What this task involves
Return, exactly and in full, the lines of the records below starting at the one with "Zip Code: (541, 355)" and ending at the one with "Awards (326, 2451)", and no other lines.

Data supplied
==========

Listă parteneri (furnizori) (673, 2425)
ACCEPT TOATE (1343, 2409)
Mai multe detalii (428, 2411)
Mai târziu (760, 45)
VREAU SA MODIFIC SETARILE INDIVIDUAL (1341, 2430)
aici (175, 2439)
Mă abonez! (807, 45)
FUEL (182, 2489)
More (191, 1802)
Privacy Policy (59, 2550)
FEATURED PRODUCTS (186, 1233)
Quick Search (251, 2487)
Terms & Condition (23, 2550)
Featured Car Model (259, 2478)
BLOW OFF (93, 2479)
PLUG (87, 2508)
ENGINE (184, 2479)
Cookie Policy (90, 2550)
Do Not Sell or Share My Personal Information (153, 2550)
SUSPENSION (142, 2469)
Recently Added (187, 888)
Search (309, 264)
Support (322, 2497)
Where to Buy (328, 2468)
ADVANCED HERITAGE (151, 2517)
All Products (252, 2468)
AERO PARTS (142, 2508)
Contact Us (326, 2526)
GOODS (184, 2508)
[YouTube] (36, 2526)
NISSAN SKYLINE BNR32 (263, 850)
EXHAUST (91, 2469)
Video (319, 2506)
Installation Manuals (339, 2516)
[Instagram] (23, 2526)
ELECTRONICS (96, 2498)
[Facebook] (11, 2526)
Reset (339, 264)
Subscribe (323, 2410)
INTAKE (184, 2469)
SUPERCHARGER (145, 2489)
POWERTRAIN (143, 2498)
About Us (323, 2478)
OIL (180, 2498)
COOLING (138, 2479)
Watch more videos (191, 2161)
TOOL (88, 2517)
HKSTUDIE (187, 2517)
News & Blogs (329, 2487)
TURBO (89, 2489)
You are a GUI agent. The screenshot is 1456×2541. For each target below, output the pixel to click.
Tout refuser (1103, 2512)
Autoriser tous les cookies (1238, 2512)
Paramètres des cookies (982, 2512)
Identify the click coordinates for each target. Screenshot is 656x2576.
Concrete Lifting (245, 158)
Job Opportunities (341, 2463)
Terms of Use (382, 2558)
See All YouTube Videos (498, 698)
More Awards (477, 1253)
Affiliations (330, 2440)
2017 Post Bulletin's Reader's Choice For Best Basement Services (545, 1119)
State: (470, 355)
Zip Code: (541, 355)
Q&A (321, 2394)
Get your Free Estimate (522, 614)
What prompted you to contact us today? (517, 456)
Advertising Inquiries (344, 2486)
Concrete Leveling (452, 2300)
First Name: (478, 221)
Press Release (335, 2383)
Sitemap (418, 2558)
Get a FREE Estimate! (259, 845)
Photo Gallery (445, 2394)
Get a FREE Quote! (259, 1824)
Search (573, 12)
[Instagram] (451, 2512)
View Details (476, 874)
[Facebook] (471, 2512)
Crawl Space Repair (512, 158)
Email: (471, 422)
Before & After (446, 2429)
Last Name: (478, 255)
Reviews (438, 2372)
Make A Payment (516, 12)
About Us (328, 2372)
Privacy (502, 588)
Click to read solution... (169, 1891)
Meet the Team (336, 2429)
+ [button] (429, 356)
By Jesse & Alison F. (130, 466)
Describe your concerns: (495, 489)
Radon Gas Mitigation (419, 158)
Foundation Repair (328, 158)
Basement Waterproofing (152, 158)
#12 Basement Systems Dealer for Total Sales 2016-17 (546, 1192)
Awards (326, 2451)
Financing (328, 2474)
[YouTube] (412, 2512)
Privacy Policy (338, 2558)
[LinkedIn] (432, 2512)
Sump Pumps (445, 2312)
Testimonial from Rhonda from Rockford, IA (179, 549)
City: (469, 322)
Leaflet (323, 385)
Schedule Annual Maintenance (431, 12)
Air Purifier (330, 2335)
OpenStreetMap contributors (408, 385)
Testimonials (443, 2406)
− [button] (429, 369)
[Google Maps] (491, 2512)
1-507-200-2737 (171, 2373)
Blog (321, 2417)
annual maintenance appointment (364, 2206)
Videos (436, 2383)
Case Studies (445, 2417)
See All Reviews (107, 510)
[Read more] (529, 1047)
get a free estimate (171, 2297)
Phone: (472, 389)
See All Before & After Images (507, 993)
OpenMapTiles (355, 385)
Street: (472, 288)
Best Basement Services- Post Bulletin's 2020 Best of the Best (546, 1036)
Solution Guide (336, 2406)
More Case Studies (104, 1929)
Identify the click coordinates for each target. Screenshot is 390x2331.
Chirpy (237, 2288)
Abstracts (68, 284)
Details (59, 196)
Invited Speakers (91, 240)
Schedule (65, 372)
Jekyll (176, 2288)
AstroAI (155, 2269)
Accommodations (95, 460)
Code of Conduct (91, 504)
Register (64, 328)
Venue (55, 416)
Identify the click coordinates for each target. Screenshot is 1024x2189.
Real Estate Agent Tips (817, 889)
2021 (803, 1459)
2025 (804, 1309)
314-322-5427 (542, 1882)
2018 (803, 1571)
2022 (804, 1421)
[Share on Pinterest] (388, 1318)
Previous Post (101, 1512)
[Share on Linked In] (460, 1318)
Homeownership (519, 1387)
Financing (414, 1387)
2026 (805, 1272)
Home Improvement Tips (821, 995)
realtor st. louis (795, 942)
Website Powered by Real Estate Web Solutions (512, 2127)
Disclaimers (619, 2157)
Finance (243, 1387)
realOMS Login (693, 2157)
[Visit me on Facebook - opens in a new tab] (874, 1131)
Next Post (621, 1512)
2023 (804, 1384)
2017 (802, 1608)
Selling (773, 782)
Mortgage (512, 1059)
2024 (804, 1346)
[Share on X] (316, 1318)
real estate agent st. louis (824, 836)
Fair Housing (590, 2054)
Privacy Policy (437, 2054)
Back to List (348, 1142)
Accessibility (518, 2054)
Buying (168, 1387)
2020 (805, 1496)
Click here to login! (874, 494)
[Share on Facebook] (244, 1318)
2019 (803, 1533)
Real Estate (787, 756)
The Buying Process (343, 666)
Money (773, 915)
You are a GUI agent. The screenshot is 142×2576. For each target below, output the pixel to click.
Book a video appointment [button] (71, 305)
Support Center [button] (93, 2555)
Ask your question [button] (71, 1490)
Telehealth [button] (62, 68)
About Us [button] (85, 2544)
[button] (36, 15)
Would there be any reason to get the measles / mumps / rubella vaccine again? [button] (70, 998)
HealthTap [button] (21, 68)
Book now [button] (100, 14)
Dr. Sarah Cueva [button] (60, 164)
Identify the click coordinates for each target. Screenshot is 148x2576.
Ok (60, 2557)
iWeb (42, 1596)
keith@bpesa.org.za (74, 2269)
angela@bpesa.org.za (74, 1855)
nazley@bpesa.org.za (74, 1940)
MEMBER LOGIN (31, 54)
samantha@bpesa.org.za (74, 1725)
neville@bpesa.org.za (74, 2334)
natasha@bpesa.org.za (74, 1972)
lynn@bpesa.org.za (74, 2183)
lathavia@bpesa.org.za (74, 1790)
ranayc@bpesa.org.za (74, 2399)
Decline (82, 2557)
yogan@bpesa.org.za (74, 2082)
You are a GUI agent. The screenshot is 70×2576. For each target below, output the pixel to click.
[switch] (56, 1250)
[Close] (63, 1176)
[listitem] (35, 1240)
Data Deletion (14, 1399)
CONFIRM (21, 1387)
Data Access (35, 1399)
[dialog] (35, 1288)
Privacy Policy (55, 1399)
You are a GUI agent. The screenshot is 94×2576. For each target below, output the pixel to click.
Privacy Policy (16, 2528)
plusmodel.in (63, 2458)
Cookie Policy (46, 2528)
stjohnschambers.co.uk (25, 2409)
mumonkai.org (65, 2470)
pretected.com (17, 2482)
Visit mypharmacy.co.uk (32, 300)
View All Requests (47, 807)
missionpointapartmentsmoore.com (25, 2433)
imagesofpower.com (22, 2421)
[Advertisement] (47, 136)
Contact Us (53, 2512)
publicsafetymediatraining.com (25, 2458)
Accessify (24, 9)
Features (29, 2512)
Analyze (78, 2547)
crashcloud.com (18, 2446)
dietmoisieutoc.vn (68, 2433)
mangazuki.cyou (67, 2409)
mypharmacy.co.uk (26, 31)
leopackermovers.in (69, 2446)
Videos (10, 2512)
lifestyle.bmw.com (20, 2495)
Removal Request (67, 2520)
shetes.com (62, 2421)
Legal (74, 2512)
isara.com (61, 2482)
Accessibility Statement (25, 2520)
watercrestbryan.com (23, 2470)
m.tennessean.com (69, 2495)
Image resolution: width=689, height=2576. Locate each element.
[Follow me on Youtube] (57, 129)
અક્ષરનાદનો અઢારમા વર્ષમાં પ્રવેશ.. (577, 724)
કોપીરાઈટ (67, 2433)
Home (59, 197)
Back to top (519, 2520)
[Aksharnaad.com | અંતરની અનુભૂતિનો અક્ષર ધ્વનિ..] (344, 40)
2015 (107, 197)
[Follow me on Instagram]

==========

Reply
Zip Code: (541, 355)
Q&A (321, 2394)
Get your Free Estimate (522, 614)
What prompted you to contact us today? (517, 456)
Advertising Inquiries (344, 2486)
Concrete Leveling (452, 2300)
First Name: (478, 221)
Press Release (335, 2383)
Sitemap (418, 2558)
Get a FREE Estimate! (259, 845)
Photo Gallery (445, 2394)
Get a FREE Quote! (259, 1824)
Search (573, 12)
[Instagram] (451, 2512)
View Details (476, 874)
[Facebook] (471, 2512)
Crawl Space Repair (512, 158)
Email: (471, 422)
Before & After (446, 2429)
Last Name: (478, 255)
Reviews (438, 2372)
Make A Payment (516, 12)
About Us (328, 2372)
Privacy (502, 588)
Click to read solution... (169, 1891)
Meet the Team (336, 2429)
+ [button] (429, 356)
By Jesse & Alison F. (130, 466)
Describe your concerns: (495, 489)
Radon Gas Mitigation (419, 158)
Foundation Repair (328, 158)
Basement Waterproofing (152, 158)
#12 Basement Systems Dealer for Total Sales 2016-17 (546, 1192)
Awards (326, 2451)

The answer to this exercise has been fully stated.